I've been looking at just about everything on the internet, sure a lot of crap / phoney sites!
Just to verify you don't need to hold the brake? would I be crazy to re-purpose a older battery impact? one they are cheap, a simple DC power supply, couple of momentary switches down low where they are easy to reach, a little wire? what money a power supply will cost make up in savings on air fittings and valves. some raise / lower the impact wrench, how about a brake cable and shop made foot pedal?
oldgoaly, proud to be a member of MetalworkingFun Forum since Jun 2013.
Correct. You don't have to use the brake with a power drawbar. You DO have to remember to "return your tray (err...quill) to it's full upright and locked position" before changing tools though. Other wise you get a swing and a miss...
I've got a couple of battery powered impacts. While they are handy as all get out for some things, they still don't have the torque output of a pneumatic tool. What would worry me, is having an end mill get sucked out of the collect and ruining the work - and my whole day because it didn't get tightened enough.
I suppose you could use a larger 1/2" electric impact, but then I would be worried about just the opposite and over tightening the drawbar.
Just my thoughts, because I've never tried it myself. Maybe someone else has some experience in that area?
I'm not sure how much torque I've have been putting on them the last year or two, knock on wood nothing has come out so far! I'll get some info off of it.later.
oldgoaly, proud to be a member of MetalworkingFun Forum since Jun 2013.
10-10-2013, 09:37 PM (This post was last modified: 10-10-2013, 09:37 PM by oldgoaly.)

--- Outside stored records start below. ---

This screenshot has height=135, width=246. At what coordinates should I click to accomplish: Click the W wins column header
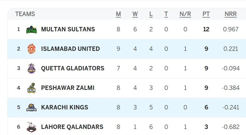click(x=135, y=14)
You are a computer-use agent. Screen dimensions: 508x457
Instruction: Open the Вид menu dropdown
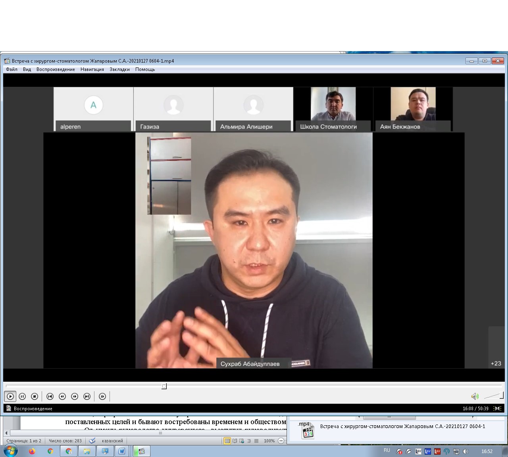tap(27, 69)
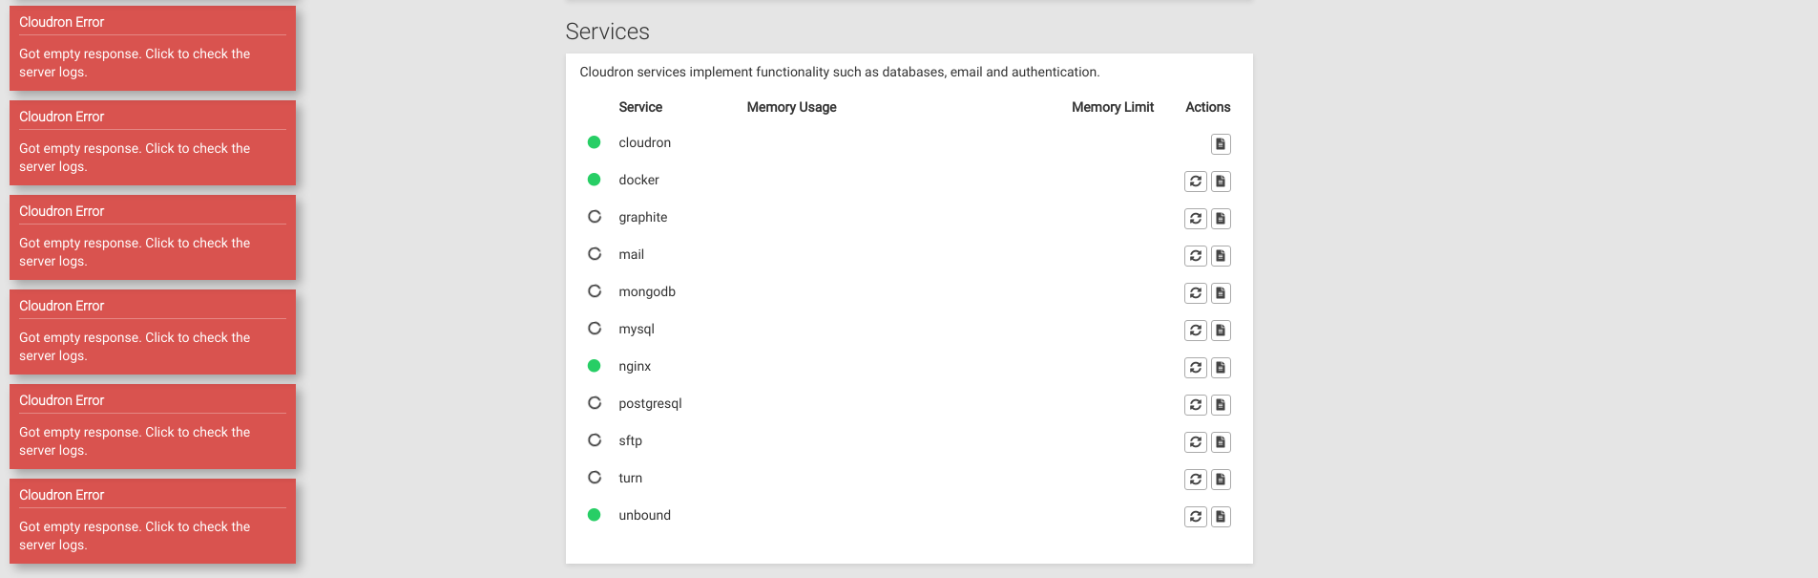View logs for the docker service
Viewport: 1818px width, 578px height.
(1221, 182)
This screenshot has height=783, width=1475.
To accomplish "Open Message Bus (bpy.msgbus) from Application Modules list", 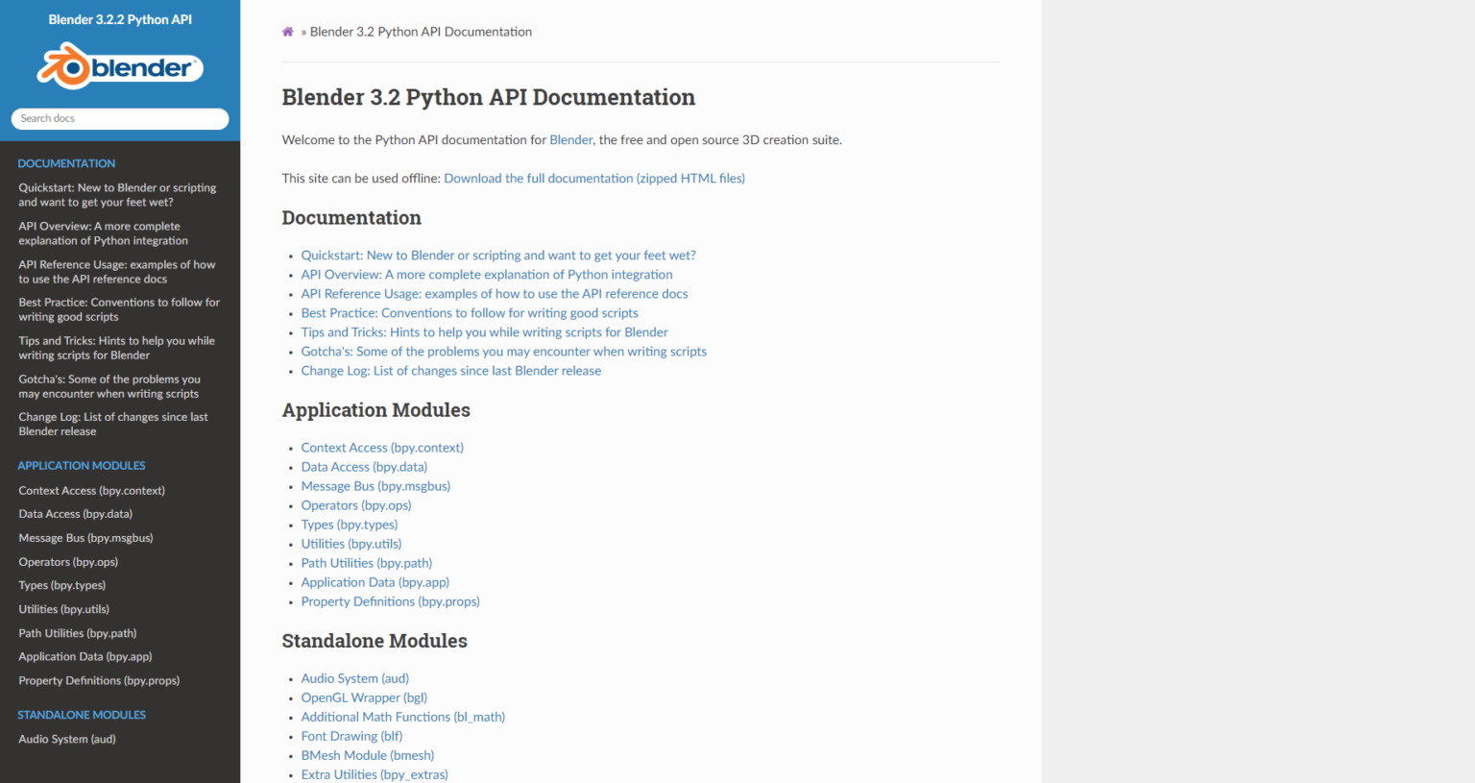I will (375, 485).
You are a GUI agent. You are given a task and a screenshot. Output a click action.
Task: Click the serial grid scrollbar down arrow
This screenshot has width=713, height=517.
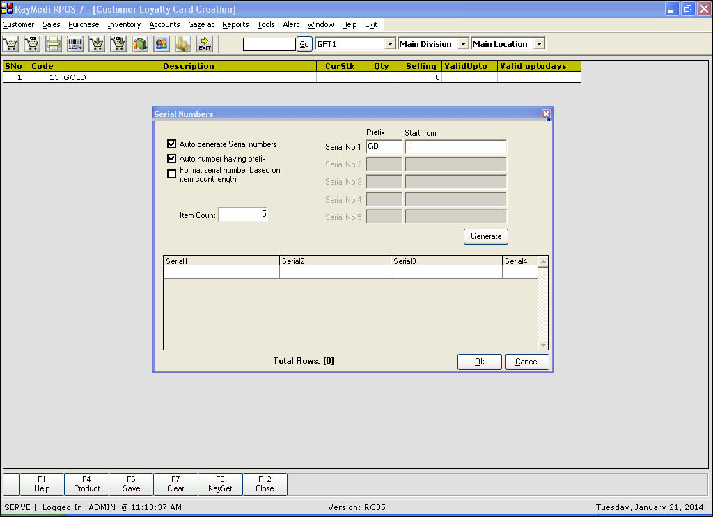coord(543,345)
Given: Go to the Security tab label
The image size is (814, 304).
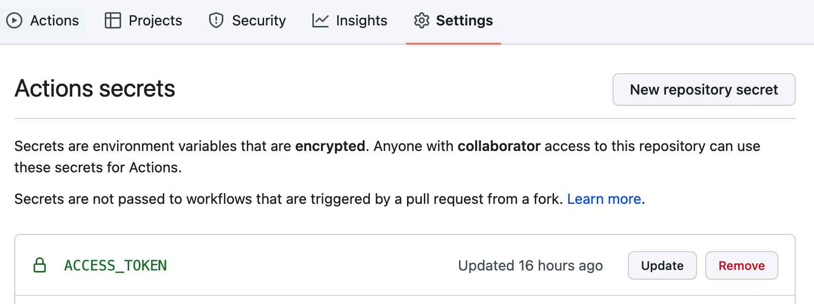Looking at the screenshot, I should click(x=258, y=20).
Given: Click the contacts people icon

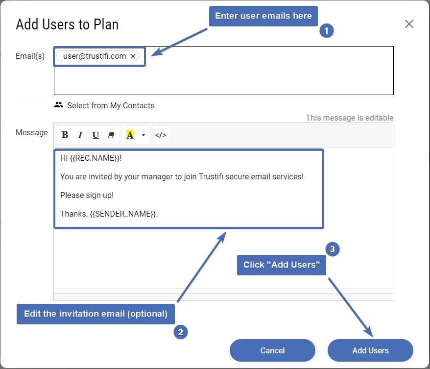Looking at the screenshot, I should coord(59,104).
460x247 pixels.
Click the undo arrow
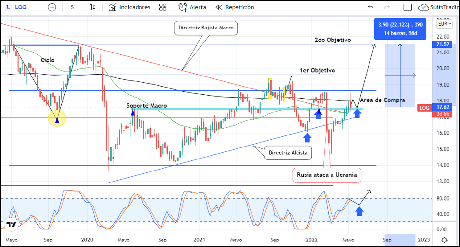[370, 7]
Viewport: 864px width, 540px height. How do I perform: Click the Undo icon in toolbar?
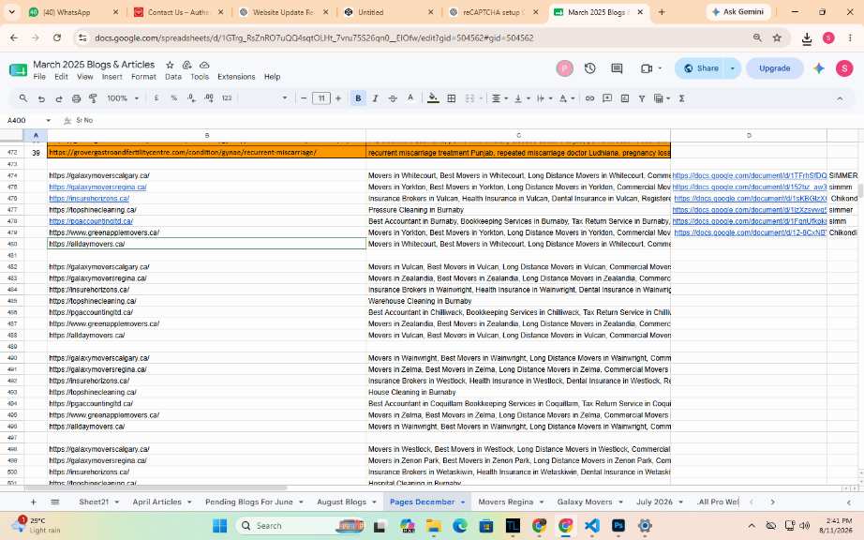tap(41, 98)
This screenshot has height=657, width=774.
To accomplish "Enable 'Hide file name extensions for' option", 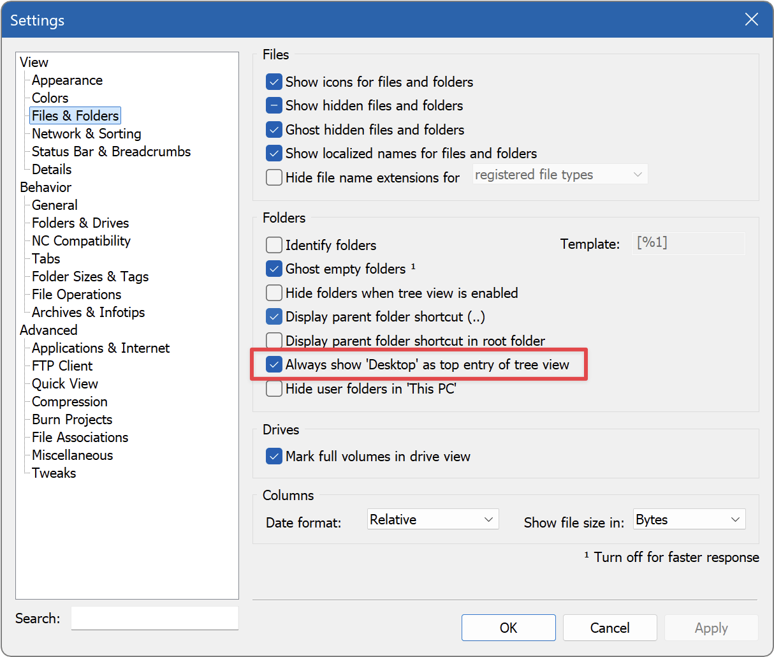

20 year old 9.6v Snapon 3/8" impacted, I've got 25$ in it.
parts breakdown
did some more searching found this http://www.youtube.com/watch?v=G0VK3lQwL...tube_gdata
I will use a power supply as it has no battery. for the engaging / lowering a foot pedal and a cable low tech enough? and cheap!
Had the wife punching holes for the threaded rod stock holder, the turret punch was bad, so was the whitney. this growing old ain't for sissy's!
oldgoaly, proud to be a member of MetalworkingFun Forum since Jun 2013.